As early as 2018, I was getting signals that a bottoming out was occurring within many professional services markets. Larger players began prospecting smaller companies. Prices started to erode, and more freemium business models gave rise to more do-it-yourselfers (even within larger corporations).
In 2020, the pandemic, the election cycle, and weather disruptions to global supply chains made doing business unlike any other year in recorded history. We are all impacted.
The customer experience part of the market wasn’t immune. I started thinking about which way to turn Storyminers. I had my ideas on what would be helpful, profitable, and fun, but I knew I had to turn to clients and future clients to get it right.
So, I started talking with them. Over 18 months, I had over 100 substantial and focused chats to uncover where our clients’ needs were most significant and where we could help the most.
Leaders offered ideas, fears, and advice. They complained. They almost always emphasized how amazing it would be if their teams, partners, suppliers, and future customers could align around their efforts.
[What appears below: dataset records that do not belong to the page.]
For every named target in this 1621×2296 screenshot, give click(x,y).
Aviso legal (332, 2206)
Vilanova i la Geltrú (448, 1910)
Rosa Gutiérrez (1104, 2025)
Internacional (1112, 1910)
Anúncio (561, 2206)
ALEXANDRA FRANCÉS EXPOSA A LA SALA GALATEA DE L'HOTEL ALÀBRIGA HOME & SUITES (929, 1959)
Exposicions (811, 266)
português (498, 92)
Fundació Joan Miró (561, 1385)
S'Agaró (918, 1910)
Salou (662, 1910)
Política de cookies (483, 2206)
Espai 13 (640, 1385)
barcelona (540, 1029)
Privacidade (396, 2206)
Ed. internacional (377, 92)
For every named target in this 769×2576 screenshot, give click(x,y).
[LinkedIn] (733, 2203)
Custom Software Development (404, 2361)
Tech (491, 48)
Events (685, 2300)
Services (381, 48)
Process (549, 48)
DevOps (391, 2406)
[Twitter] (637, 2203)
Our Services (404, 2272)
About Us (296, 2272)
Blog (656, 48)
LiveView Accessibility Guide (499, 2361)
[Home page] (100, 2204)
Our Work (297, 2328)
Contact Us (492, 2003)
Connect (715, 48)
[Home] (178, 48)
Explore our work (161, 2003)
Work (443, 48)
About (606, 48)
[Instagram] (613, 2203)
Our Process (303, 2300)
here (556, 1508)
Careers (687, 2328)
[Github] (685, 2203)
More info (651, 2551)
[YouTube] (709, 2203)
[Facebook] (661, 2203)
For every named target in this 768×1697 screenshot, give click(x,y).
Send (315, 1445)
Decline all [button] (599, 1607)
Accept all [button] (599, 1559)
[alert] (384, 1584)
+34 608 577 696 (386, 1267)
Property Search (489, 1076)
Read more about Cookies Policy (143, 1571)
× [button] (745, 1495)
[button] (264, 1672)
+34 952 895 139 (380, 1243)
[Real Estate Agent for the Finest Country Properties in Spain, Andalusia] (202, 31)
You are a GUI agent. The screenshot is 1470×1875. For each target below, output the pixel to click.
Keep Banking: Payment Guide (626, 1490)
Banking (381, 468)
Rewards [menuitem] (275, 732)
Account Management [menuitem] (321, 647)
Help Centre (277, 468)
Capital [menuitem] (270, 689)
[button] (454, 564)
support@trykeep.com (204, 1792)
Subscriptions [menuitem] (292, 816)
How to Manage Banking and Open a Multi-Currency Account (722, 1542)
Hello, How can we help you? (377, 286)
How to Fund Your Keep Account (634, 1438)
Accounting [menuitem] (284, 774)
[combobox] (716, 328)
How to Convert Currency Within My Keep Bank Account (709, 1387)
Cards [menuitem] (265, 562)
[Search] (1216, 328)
Coming up with ideas wasn’t the most significant challenge; it was getting their people on the same page.
This notion of helping leaders earn buy-in for the ideas that will mean the most for their companies’ and their employees’ futures was a no-brainer for us. It felt like we could return to that comfortable place where we are relevant in our efforts and rewarded for our work.
All we needed to do was tell a new story. Right?
Yes, but it wasn’t that easy. Being good at helping others develop their stories didn’t teach us to do it for our brand. Like our clients, we needed help. We had no lack of support from clients, specialists, friends, and colleagues. (I’m skipping a big part here because of how not easy this was. Maybe I’ll share in a future blog ;-)
Now, we’re well-poised to face 2021 with a full set of services, new supporting technologies, and a host of affiliate and service partners. We know where to play:
Still, we felt that we were missing one essential piece–a way to deliver on the idea that Storyminers helps people get comfortable with the future. We have already developed several leading-edge ideas to prototype experiences. Now, we needed something to prototype the operations of an entire business.
We knew there was a need to help clients both envision what’s next and relevant AND adapt their operations at the same time to deliver it. So, that’s what we built.
We call it Future Story.
A future story translates business strategy into operations, concrete, and tailored steps to help any company make things happen on-brand and tackle their transformations with success.
Future Story helps clients develop their ideas so they turn heads in seconds. Game-changing-yet-practical ideas that can quickly become reality. Future Story not only gives clients a peek at the future, it gives their customers and experience that’s so remarkable, they want to share it with their friends. Future Story isolates resistance (internally among staff and externally with clients) and builds support for what’s new. Wrapping around existing capabilities, Future Story gives organizations the freedom to think boldly about how those capabilities can be expanded.
What makes Future Story so unique and effective is that it uses a story to express the selected strategy. Whatever the form, written narrative, video, live-action, or animation, everyone can understand where the company is headed and their role in helping it get there. Future Stories have a fixed core but are open-ended to evolve with the journey and allow for employee participation (and buy-in) along the way. Future Stories are profoundly personal, and that’s why they work.